==== PROVIDED INFORMATION
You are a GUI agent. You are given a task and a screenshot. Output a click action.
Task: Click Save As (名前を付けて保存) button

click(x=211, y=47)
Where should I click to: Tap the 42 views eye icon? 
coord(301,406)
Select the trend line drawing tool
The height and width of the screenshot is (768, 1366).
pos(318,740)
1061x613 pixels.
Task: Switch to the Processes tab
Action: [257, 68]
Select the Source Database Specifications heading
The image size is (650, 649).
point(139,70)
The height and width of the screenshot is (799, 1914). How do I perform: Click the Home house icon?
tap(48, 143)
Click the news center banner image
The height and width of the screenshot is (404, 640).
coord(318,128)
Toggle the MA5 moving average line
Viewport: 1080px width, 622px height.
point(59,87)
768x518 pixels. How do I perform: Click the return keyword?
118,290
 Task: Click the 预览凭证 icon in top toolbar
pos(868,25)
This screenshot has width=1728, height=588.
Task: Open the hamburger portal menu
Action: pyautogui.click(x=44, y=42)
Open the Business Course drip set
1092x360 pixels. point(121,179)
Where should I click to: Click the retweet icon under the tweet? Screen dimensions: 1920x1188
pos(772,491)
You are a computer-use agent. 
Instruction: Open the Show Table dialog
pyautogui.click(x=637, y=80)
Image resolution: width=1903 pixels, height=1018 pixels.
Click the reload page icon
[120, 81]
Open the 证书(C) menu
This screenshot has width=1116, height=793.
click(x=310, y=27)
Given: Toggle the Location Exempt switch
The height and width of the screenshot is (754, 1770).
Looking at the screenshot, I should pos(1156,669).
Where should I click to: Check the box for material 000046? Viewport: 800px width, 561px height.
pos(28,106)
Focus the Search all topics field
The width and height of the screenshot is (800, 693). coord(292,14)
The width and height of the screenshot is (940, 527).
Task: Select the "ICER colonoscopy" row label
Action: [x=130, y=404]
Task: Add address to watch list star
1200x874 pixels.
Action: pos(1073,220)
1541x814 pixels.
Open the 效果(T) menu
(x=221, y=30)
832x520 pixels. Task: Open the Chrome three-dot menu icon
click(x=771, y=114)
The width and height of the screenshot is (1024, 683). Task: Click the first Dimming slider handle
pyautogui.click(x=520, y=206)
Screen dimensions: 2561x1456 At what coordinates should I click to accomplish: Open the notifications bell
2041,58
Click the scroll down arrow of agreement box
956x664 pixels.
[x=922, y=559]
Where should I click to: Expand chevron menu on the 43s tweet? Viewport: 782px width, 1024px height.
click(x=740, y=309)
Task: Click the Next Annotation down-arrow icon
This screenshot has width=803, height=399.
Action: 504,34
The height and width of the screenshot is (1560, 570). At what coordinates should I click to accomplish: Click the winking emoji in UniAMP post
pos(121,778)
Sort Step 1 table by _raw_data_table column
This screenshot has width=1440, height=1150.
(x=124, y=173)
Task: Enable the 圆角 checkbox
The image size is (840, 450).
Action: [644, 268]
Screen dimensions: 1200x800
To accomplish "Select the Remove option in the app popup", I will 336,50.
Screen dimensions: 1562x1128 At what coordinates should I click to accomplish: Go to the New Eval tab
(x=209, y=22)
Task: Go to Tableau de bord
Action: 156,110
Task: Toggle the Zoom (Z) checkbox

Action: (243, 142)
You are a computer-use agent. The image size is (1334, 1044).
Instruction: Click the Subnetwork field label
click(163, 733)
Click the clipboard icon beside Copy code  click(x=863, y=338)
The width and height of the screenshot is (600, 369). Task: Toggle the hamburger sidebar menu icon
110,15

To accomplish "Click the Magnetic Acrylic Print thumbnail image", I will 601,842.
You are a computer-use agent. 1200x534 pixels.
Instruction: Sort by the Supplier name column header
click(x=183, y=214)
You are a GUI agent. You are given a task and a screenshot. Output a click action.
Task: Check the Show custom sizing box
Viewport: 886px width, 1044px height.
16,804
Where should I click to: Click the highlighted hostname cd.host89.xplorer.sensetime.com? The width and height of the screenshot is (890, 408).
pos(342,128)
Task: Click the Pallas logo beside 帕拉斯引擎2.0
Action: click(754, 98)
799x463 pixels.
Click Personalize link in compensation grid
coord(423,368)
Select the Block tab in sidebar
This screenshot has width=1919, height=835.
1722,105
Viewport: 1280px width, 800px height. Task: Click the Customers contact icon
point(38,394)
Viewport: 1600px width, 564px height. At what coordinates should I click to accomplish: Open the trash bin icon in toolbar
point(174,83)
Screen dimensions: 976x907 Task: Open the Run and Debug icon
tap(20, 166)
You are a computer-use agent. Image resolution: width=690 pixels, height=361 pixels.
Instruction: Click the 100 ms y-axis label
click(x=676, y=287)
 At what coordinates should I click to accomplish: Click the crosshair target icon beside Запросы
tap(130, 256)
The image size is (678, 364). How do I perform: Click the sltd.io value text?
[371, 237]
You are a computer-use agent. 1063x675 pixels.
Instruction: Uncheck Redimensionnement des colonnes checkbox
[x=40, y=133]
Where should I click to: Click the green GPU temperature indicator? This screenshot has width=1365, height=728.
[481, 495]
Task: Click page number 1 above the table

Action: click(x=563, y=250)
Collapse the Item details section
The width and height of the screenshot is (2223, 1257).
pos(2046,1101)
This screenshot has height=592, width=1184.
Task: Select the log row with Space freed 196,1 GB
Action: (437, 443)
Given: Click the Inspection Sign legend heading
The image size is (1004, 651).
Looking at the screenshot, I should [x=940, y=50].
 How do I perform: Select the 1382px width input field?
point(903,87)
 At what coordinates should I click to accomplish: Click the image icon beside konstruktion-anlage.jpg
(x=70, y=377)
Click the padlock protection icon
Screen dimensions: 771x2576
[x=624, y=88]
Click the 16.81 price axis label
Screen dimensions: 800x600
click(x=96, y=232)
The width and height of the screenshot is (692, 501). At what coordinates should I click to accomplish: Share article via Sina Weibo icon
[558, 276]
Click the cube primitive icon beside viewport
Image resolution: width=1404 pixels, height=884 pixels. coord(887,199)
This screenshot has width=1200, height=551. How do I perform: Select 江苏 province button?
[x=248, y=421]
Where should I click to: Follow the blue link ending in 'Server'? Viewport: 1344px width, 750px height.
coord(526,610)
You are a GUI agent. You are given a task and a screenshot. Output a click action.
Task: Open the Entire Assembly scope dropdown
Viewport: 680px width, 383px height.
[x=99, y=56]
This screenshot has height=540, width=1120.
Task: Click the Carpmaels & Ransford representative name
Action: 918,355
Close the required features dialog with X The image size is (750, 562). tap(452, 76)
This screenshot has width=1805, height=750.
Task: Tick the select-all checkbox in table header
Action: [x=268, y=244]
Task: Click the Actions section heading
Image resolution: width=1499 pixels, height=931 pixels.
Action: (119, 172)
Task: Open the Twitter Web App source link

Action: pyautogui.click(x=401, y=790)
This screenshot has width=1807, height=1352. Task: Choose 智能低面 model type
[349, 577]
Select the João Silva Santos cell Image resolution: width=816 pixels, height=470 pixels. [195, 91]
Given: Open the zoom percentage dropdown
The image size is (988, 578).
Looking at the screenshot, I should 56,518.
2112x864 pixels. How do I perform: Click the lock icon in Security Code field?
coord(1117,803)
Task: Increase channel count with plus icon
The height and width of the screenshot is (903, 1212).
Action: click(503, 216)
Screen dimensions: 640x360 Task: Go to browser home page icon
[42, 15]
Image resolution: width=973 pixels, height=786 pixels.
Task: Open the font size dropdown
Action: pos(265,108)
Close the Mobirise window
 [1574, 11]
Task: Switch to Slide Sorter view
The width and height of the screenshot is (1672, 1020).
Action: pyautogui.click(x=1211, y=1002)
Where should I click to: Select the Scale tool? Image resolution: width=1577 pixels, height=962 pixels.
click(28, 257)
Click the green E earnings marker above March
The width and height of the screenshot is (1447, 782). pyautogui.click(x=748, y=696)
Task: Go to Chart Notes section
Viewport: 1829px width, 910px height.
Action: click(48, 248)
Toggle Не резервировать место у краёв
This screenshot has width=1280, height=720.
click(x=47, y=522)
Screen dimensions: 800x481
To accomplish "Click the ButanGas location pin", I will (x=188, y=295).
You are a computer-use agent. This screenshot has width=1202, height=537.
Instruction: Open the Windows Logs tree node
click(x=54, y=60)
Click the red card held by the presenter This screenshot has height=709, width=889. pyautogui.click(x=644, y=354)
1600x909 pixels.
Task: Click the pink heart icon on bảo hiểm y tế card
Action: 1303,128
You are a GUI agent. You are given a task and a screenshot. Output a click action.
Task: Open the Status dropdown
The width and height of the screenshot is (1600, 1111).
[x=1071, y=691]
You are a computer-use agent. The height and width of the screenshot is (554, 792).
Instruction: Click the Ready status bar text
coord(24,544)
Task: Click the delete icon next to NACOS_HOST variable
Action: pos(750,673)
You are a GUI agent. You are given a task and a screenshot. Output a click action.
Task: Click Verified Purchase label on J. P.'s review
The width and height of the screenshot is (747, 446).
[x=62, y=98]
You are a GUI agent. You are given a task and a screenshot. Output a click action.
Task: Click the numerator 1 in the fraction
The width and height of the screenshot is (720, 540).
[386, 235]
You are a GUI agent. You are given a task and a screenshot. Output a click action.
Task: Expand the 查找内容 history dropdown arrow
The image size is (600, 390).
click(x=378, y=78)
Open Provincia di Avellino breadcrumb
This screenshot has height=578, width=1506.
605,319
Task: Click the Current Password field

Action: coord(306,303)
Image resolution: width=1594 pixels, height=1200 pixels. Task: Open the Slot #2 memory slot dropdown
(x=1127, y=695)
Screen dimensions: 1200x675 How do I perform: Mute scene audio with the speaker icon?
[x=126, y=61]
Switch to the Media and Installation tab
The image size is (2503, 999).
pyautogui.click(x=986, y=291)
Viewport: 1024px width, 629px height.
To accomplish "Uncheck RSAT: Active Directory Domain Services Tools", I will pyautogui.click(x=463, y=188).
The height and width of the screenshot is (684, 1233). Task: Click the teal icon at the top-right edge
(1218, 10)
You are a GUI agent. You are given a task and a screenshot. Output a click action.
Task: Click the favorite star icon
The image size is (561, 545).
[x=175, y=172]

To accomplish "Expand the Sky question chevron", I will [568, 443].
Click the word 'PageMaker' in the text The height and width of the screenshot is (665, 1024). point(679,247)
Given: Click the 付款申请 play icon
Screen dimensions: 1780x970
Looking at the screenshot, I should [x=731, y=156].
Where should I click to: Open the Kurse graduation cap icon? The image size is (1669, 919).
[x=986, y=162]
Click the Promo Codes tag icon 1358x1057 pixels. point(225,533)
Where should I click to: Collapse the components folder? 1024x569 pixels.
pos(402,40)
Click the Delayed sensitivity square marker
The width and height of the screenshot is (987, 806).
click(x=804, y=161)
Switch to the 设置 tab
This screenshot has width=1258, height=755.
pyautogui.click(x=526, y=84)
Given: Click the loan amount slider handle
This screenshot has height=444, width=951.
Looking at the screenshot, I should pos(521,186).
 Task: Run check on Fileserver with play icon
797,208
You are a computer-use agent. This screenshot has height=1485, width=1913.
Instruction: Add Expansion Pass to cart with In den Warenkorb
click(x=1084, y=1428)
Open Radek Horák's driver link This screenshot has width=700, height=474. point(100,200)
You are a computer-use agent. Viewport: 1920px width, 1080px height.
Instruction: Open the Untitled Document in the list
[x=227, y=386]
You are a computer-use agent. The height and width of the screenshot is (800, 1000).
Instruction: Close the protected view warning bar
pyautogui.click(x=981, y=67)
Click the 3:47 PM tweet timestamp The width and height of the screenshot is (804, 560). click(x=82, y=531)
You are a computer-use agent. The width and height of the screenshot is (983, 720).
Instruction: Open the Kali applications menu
========
AIM OF THE TASK →
Looking at the listing above, count each line that contains the word "star" and write the number with nothing else.

WORKED SOLUTION →
2